Adem - Love and Other Planets

Ever since I read the book Moondust, I have become obsessed with biographies of astronauts. At the moment, I am reading the story of Mike Collins, the third astronaut who flew in Apollo 11. His accounts of the Gemini missions are wonderful, the testing ground for the moon landings. In a tin can, no bigger than the front seats of a medium sized Volkswagen, Collins and his co-pilot were in orbit for three days. Half way through the flight, Collins had to conduct a photographic experiment, opening the hatch to stand up out of the spacecraft, a bit like poking his head out of the sunroof. He therefore went from a tiny, enclosed space with the smallest of windows, to view the whole earth below and the universe beyond, stretching out into infinity.

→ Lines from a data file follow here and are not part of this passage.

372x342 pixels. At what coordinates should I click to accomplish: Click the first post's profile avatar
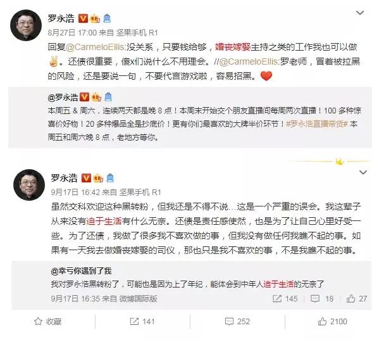(x=26, y=25)
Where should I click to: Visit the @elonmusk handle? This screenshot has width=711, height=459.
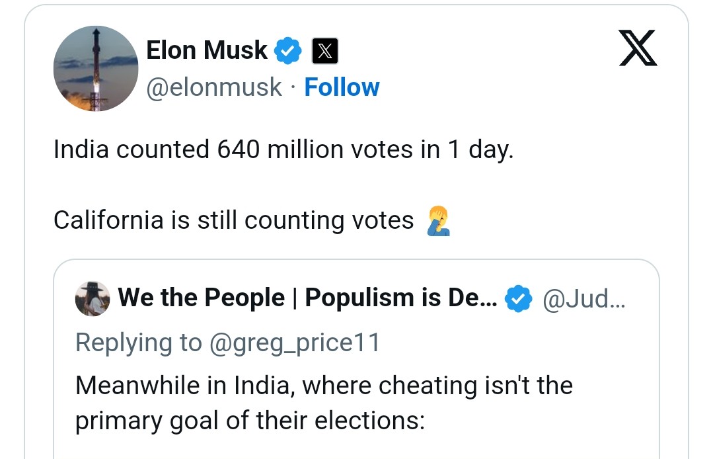coord(214,87)
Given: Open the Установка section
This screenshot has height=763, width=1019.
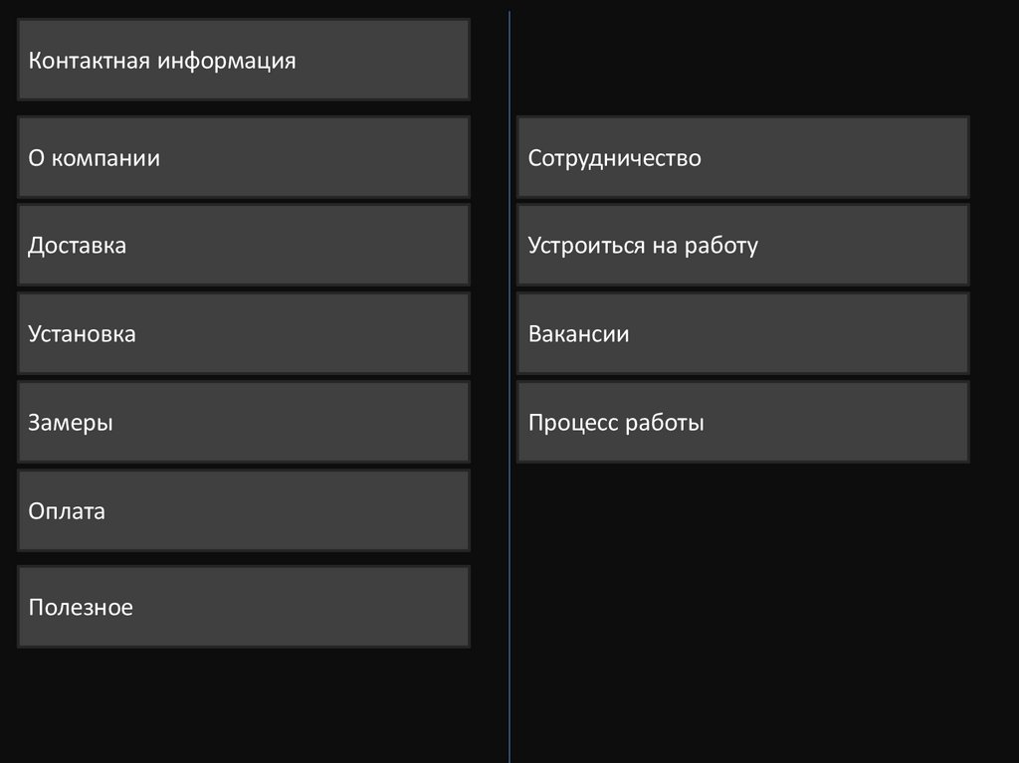Looking at the screenshot, I should [244, 334].
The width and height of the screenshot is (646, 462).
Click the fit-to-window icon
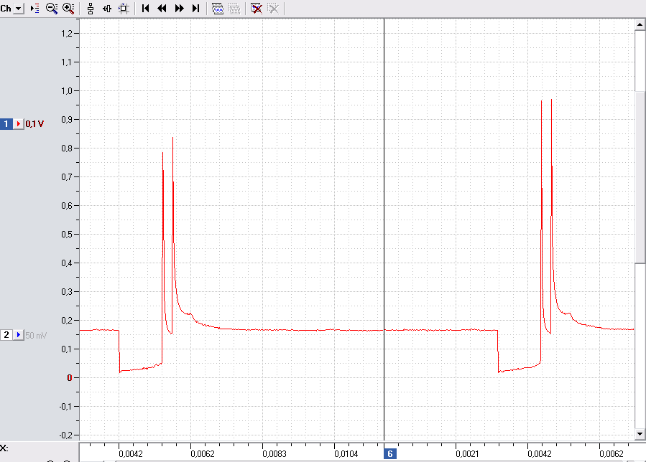point(124,8)
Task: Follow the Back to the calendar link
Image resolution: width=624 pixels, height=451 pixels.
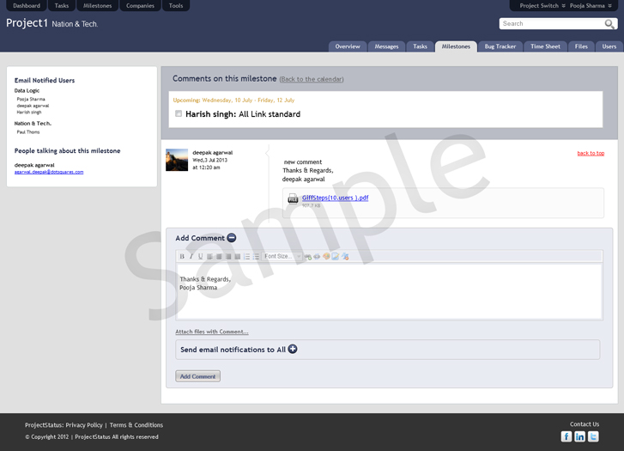Action: coord(312,79)
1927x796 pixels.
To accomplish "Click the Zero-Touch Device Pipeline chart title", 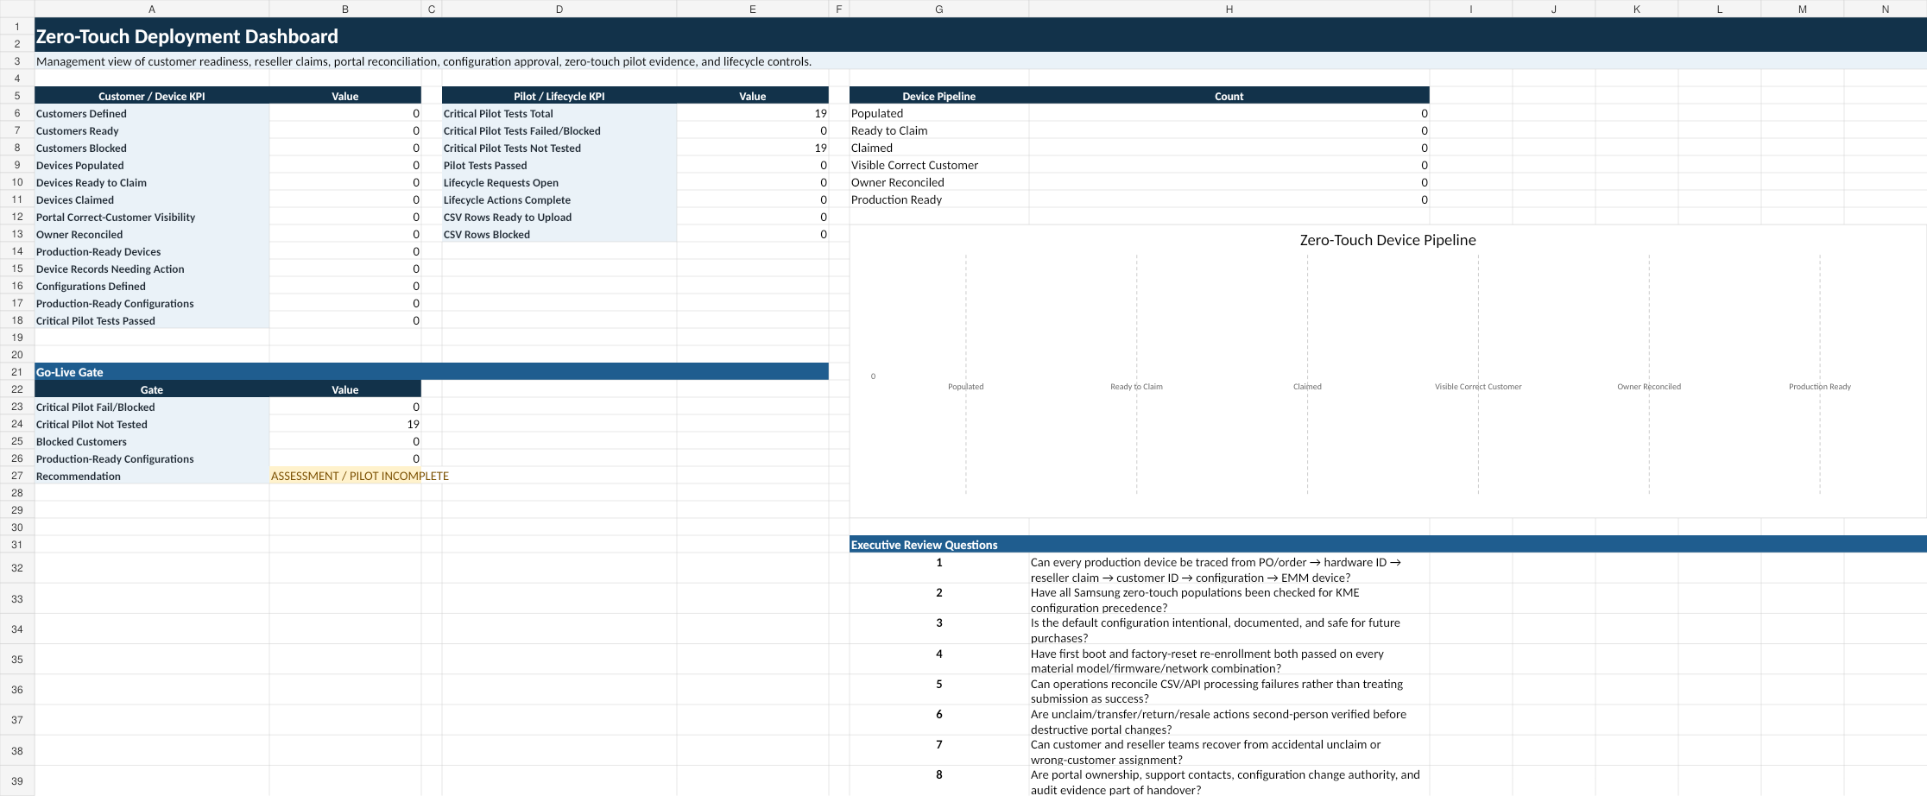I will tap(1387, 240).
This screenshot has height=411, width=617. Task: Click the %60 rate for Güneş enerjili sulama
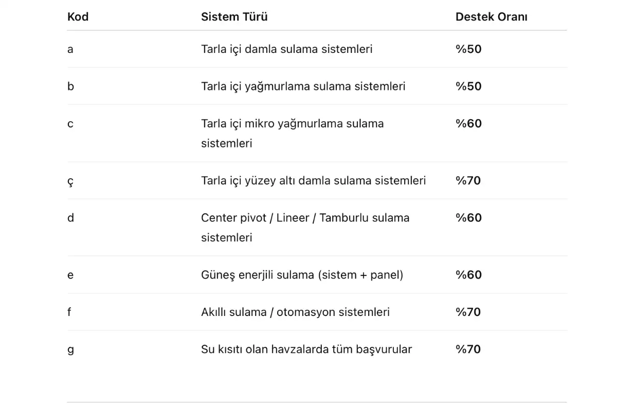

The new album by Adem is just the sort of album that I would like to listen to in space. Apart from anything else, it contains enough organic, natural noises to ward off any feelings of homesickness. We hear the rumble of trains, the deep growl of a cello, handclaps, slaps, and at one point a sound that makes you feel like you are in a field of goats on a mountainside, their bells jangling around you. This is also an album full of orbital imagery that talks of life and love on other planets, the sprawl of the cosmos and how this relates to the individual. The only problem is how insular everything sounds. The moments where the hatch opens and the world floods in are too few and far between. The feeling of being inside the spacecraft is intense, and at times smoothers this album.

The whole album has an ache, a feeling of longing and yearning throughout. There is a sadness to it, which can be really felt on opening track "Warning Call". It brings to mind a solitary figure, hunched over a guitar, spinning through space in his capsule. It is intimate and personal and stricken with a sadness. "Something's Going to Come" is more optimistic though, sounding like a more acoustic Belle and Sebastian. "Launch Yourself" is excellent, full of tiny handclaps and gentle invention. Space imagery invades the lyrics at all sides, as people launch themselves into orbit whilst Adem feels strangely left behind.

The theme of space is also strong on title track "Love and Other Planets", a simple song played on an old sounding organ. "On a clear night, if you look close enough, you can just make out love on other planets...we are not alone". The song writing is very strong throughout, but swamped in a general feeling of depression and sadness.

"Sea of Tranquillity" is a lovely piece, close to Nick Drake, which leads nicely into "You and Moon", a much perkier little number. Strangest track has to be "Last Transmissions from the Lost Mission", the one which sounds as if it was recorded on a hillside full of goats with little bells round their necks. It is strange and compelling and very intimate indeed, hushed vocals, a gentle piano, amid this curious jangle.

"These Lights are Meaningful" is something very special, the track that comes closest to what you might term a conventional pop song. The words are excellent, as are the backing vocals on the chorus. The album ends on a sad note, "Human Beings Gather 'Round" a plodding instrumental that evokes memories of the opening song.

This is an album of much maturity, with a sense of gloom that threatens to suffocate it at times. Full of atmosphere, with very little light, "Love and Other Planets" is a compelling album. I just wish Adem would open the hatch more often and let the sun stream in.